Dataset:
== Segment start ==

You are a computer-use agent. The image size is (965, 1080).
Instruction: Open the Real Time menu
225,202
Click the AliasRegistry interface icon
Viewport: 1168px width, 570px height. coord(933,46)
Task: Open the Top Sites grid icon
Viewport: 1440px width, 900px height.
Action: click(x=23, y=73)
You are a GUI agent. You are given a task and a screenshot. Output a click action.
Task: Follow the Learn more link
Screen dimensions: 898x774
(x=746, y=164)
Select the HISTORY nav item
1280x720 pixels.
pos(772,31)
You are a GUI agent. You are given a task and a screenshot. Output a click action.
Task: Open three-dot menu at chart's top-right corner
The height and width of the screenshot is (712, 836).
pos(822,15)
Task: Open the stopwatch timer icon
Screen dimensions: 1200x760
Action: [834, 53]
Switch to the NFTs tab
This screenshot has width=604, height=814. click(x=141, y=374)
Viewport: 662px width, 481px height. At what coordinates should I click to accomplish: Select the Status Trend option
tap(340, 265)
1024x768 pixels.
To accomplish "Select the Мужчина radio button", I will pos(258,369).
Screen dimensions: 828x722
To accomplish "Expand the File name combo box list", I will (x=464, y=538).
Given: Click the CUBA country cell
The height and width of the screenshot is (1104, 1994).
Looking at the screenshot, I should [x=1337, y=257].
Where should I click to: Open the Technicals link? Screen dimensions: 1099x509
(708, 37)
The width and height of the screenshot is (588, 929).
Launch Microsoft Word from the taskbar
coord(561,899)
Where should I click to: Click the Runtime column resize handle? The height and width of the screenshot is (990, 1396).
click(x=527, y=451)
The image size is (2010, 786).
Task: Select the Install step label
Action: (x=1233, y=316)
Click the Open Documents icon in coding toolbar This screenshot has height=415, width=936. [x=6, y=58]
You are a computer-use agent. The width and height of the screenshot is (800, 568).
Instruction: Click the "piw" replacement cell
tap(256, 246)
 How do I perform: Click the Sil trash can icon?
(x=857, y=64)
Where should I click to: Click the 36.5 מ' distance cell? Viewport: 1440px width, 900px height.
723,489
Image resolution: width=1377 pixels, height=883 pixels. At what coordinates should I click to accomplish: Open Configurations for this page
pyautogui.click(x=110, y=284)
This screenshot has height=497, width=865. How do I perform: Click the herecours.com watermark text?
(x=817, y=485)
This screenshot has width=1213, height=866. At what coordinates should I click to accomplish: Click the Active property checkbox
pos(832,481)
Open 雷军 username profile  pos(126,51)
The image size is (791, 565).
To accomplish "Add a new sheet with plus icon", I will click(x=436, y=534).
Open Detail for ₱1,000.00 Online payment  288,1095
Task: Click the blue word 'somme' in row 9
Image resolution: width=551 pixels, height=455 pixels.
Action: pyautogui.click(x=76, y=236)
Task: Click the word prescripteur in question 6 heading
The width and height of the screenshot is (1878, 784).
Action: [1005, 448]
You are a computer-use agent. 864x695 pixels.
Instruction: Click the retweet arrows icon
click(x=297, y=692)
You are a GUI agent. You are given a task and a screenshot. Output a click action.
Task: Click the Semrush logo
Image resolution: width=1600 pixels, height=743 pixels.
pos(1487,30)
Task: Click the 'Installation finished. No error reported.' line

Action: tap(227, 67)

== Segment end ==

Problem to work on: Print each record from the listing above exactly as it was given.

Output of the exercise:
You are a computer-use agent. The image size is (965, 1080).
Instruction: Open the Real Time menu
225,202
Click the AliasRegistry interface icon
Viewport: 1168px width, 570px height. coord(933,46)
Task: Open the Top Sites grid icon
Viewport: 1440px width, 900px height.
Action: click(x=23, y=73)
You are a GUI agent. You are given a task and a screenshot. Output a click action.
Task: Follow the Learn more link
Screen dimensions: 898x774
(x=746, y=164)
Select the HISTORY nav item
1280x720 pixels.
pos(772,31)
You are a GUI agent. You are given a task and a screenshot. Output a click action.
Task: Open three-dot menu at chart's top-right corner
The height and width of the screenshot is (712, 836).
pos(822,15)
Task: Open the stopwatch timer icon
Screen dimensions: 1200x760
Action: [834, 53]
Switch to the NFTs tab
This screenshot has width=604, height=814. click(x=141, y=374)
Viewport: 662px width, 481px height. At what coordinates should I click to accomplish: Select the Status Trend option
tap(340, 265)
1024x768 pixels.
To accomplish "Select the Мужчина radio button", I will pos(258,369).
Screen dimensions: 828x722
To accomplish "Expand the File name combo box list", I will (x=464, y=538).
Given: Click the CUBA country cell
The height and width of the screenshot is (1104, 1994).
Looking at the screenshot, I should [x=1337, y=257].
Where should I click to: Open the Technicals link? Screen dimensions: 1099x509
(708, 37)
The width and height of the screenshot is (588, 929).
Launch Microsoft Word from the taskbar
coord(561,899)
Where should I click to: Click the Runtime column resize handle? The height and width of the screenshot is (990, 1396).
click(x=527, y=451)
The image size is (2010, 786).
Task: Select the Install step label
Action: (x=1233, y=316)
Click the Open Documents icon in coding toolbar This screenshot has height=415, width=936. [x=6, y=58]
You are a computer-use agent. The width and height of the screenshot is (800, 568).
Instruction: Click the "piw" replacement cell
tap(256, 246)
 How do I perform: Click the Sil trash can icon?
(x=857, y=64)
Where should I click to: Click the 36.5 מ' distance cell? Viewport: 1440px width, 900px height.
723,489
Image resolution: width=1377 pixels, height=883 pixels. At what coordinates should I click to accomplish: Open Configurations for this page
pyautogui.click(x=110, y=284)
This screenshot has height=497, width=865. How do I perform: Click the herecours.com watermark text?
(x=817, y=485)
This screenshot has width=1213, height=866. At what coordinates should I click to accomplish: Click the Active property checkbox
pos(832,481)
Open 雷军 username profile  pos(126,51)
The image size is (791, 565).
To accomplish "Add a new sheet with plus icon", I will click(x=436, y=534).
Open Detail for ₱1,000.00 Online payment  288,1095
Task: Click the blue word 'somme' in row 9
Image resolution: width=551 pixels, height=455 pixels.
Action: pyautogui.click(x=76, y=236)
Task: Click the word prescripteur in question 6 heading
The width and height of the screenshot is (1878, 784).
Action: [1005, 448]
You are a computer-use agent. 864x695 pixels.
Instruction: Click the retweet arrows icon
click(x=297, y=692)
You are a GUI agent. You are given a task and a screenshot. Output a click action.
Task: Click the Semrush logo
Image resolution: width=1600 pixels, height=743 pixels.
pos(1487,30)
Task: Click the 'Installation finished. No error reported.' line

Action: tap(227, 67)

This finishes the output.